PYO currently houses a thoughtful and most compelling show by photographer Oan Kim. His first solo show in LA, “Fanfares’” singular theme is the nightclub. Born in France but of Korean origin, Kim apparently has the pulse of the club scene in his blood. Strewn throughout the spare but solid photo installation, medium-scale black and white multiple and timed exposures capture the rapture of pure Parisian blues and reds, and a hushed rainbow of only imaginable color, wine, spirits, smokes, and smiles.
There is an intimacy and a familiarity infused into these pictures. One knows that Kim is way too comfortable with the subjects not to come away with powerful images. He is a musician as well, after all. Furthermore, his manipulation of theme obliterates the moment, stretching the scenes into dream sequences and fairytales stopping just short of the grotesque. The photos transport you to the club but not to the circus. With all of their debauchery and splendor saved onto film, so to speak, they remain cool, calm and uniquely collected.
In one panoramic image, hundreds of revelers enjoying the music fill the stretched frame in a human arc, bridging the action, the club, and the physicality of the space with its stairs, lights and architecture interplaying with fashion, attitude, and temperament. Musicians punctuate the piece, with hands holding trumpets and cymbals alive with shimmer. Other works prominently favor the brass, with tracksuits or sporty caps and long-stretched arms proudly hoisting horns.
There is the dapper trumpeter, breaking from the pack of a blurry brass section on a bandstand off to the right, anchoring the offset image that is opposing in nature and light but still in tune and balance. What with its harlequin faces peeking out of the darkness in the pitch blac
k left side of the image, under-sung Harlem renaissance photographer Roy de Carava would love this image.
In a newly configured local market and pedestrian environment, the topical energy of this work rings true and with resonance: let young artists be free and have fun and express themselves in a real, built environment that is not contrived but substantial enough to support and surround real talent. Eli Broad, Frank Gehry, and the California Community Foundation are way behind the curve on what’s really needed in an already diverse, talented, multi-ethnic, and rightfully commandeered version of their misguided Grand Avenue boondoggle. Privileged isolationism only begets myopia and vice-versa; only the people, not cultural dictators, can rebuild the city.
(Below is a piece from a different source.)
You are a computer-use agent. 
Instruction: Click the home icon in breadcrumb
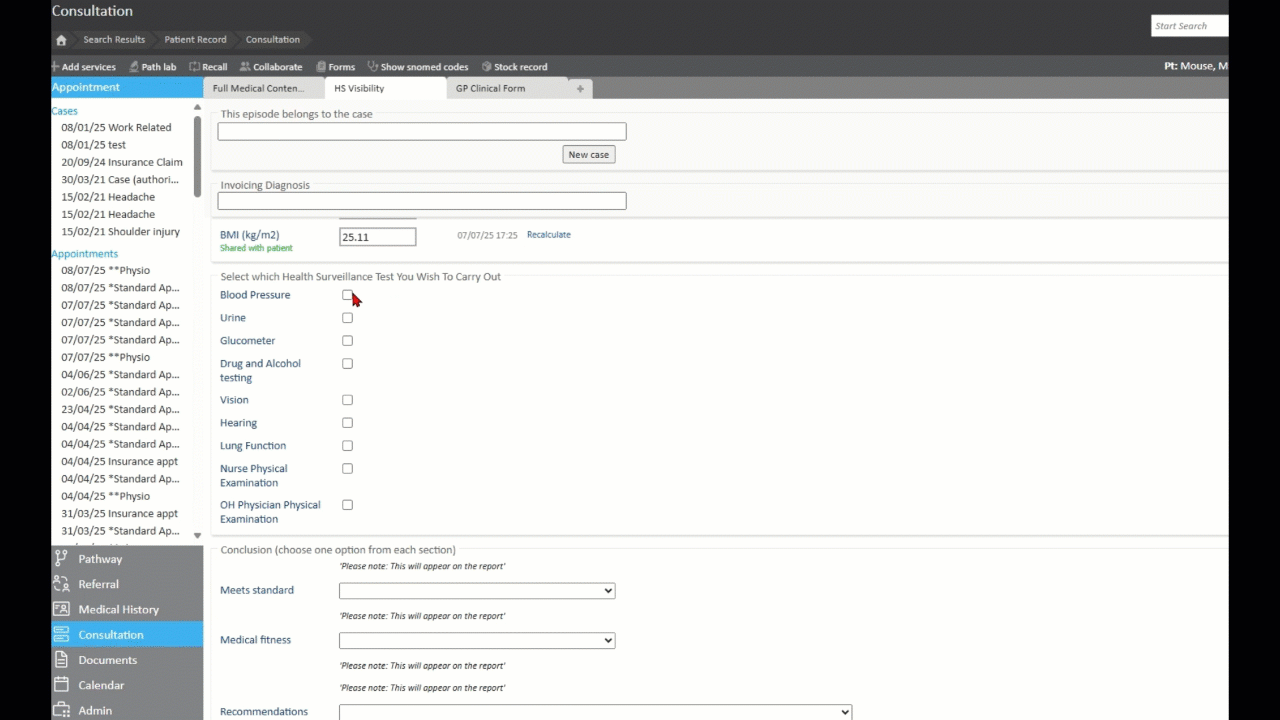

Beyond the corporate bastions of Tom Gilmore’s new Old Bank District and the monthly Art walk it has birthed (where most of the art galleries routinely show mediocre work at best), promising places and services further flung like Louis, The Gopher, The Hive, Tiara Café, painter Terrell Moore’s new Hope St. studio, PYO, Tarryn Teresa Gallery, Bottlerock, the Cork Bar, the good ol’ Metro Blue Line, and more yet to come are concrete examples that downtown actually is cool again, and it doesn’t take a bunch of renovated banks or warehouses to make it so. Let’s let it grow and support each other in fostering this renewal.
“Fanfares” has been extended through October 10th.